The Value of Big Data within Banks
By Kashif Mumtaz
According to IBM’s statistics, the world creates 2.5 quintillion bytes of data a day. That’s 2.5 billion billion characters. The volume of data created is growing strongly: today’s daily output is about the same as world data storage capacity in the mid 1980’s (Source: Bloomberg Finance, Sep 2017). Big data is not just about volume but also about variety, eighty per cent of data produced now is unstructured (email, phone calls, pictures, GPS locations from devices) and unstructured data is growing much faster than structured data.
For all the apparent promise of big data, there is little written about the value of data within banks other than in relation to risk management. Banks are more regulated, carry more capital and offer less growth than many tech companies. My research suggests that the reason the value of bank data is given little attention outside of credit and money laundering risk management is because there is little evidence it is being monetised in other ways. Few banks give customers decent budgeting or wealth tracking tools in their digital channels.

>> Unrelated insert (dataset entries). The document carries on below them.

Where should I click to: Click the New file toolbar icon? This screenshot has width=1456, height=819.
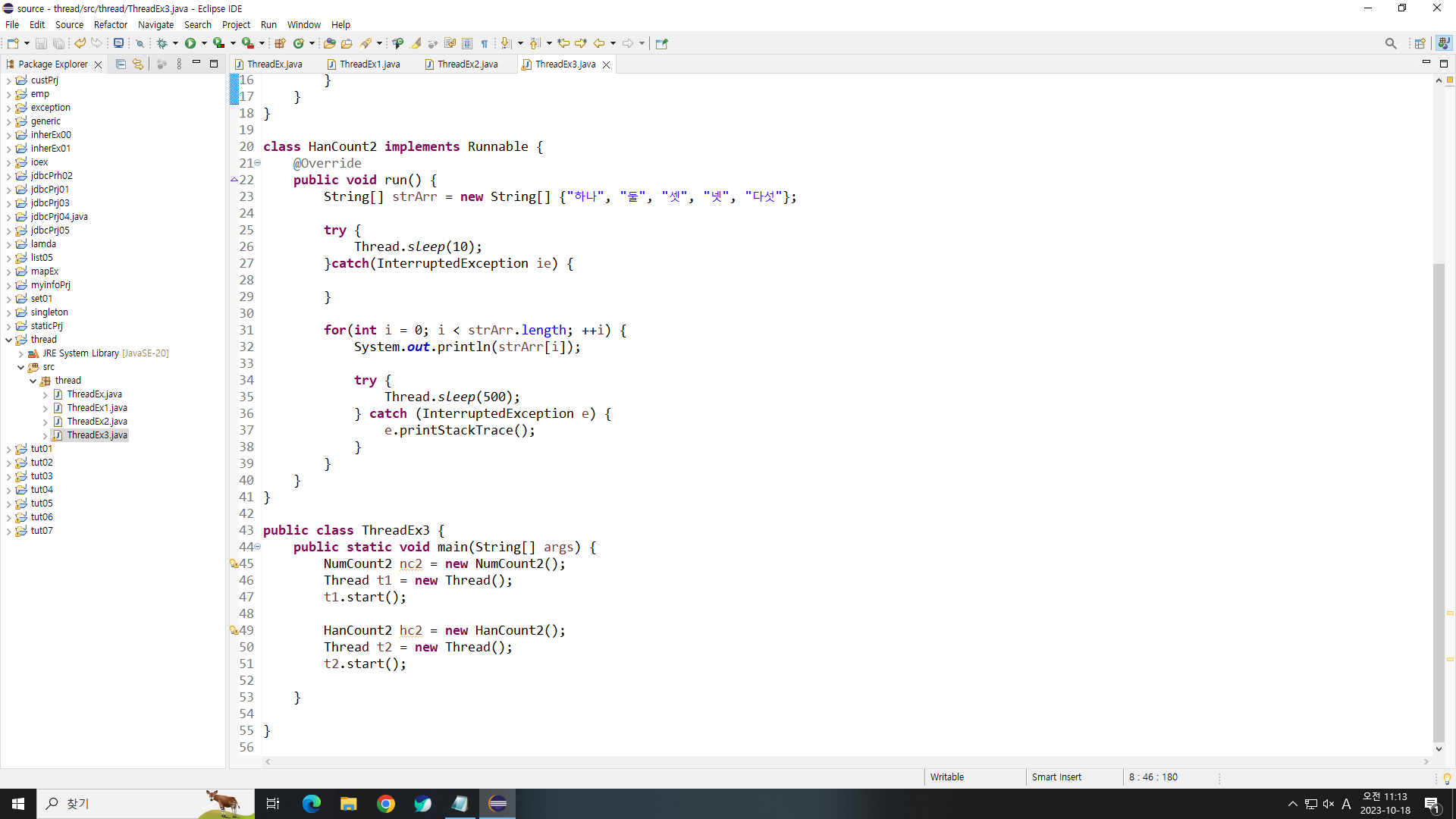tap(13, 43)
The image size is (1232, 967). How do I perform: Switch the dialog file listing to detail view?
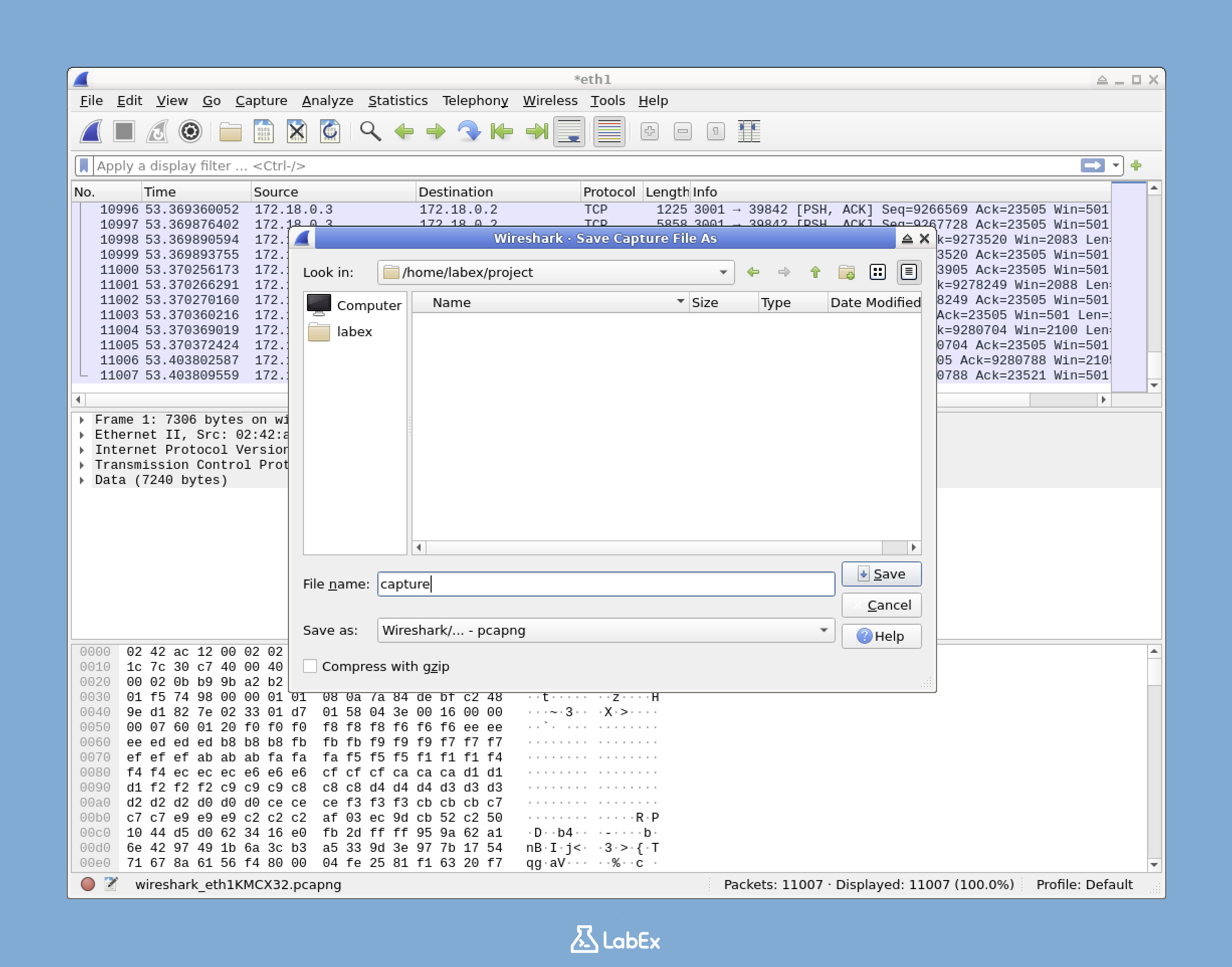908,272
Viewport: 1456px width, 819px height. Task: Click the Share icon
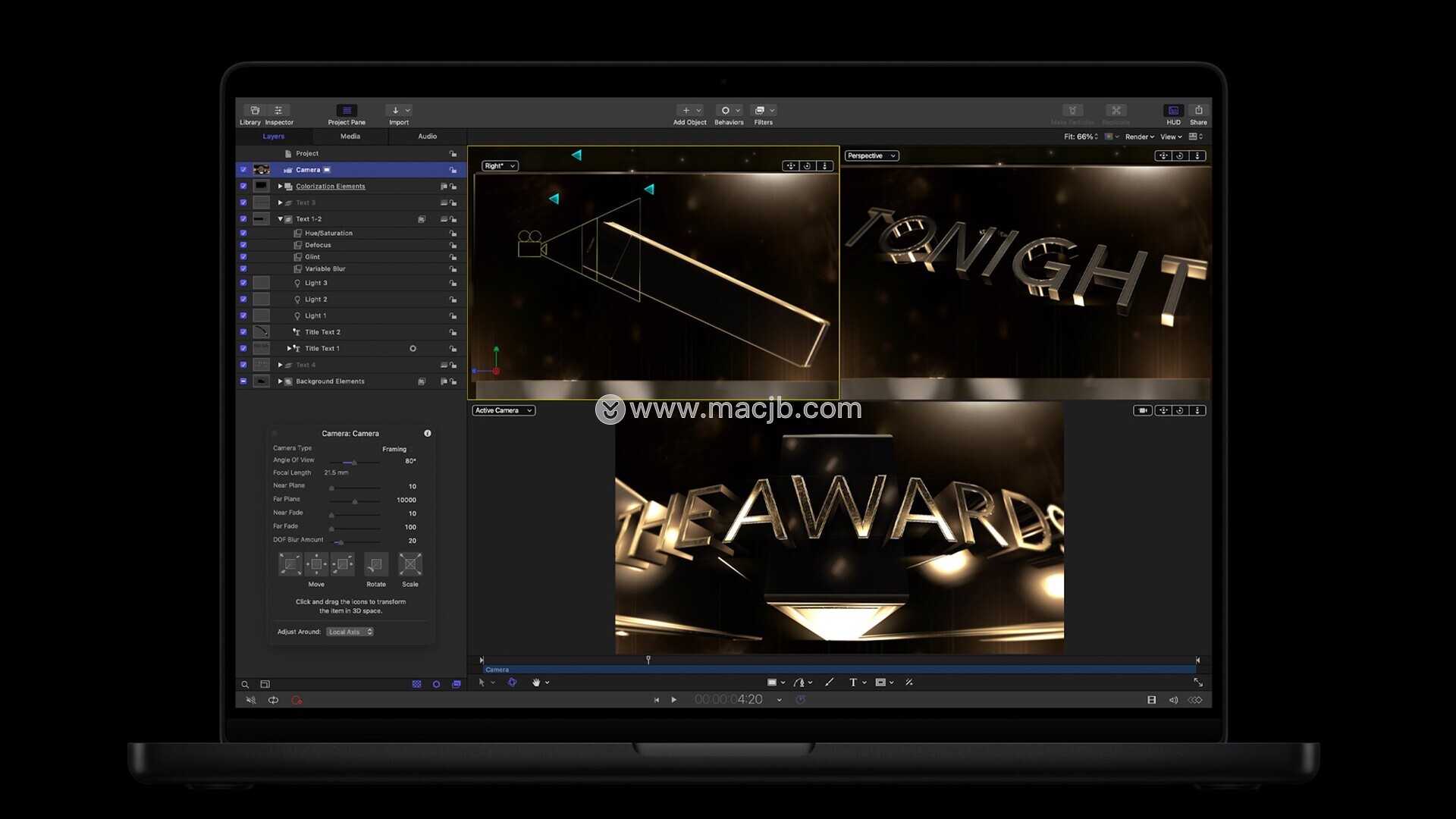point(1198,111)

That said, it is obvious that banks should have better insight into customer financial health and spending habits than Google can derive based by observing Internet search terms or Tesco’s store-card loyalty scheme can know.
Data is the new currency
Banks must use their data to grow revenues, defend customer share of wallet and drive higher customer loyalty. The general consensus is that banks will follow the customer data mining pursued by the likes of Experian in time in fact most credit card providers already mine and segment customer data to provide their partners with value through potential cross sell opportunities.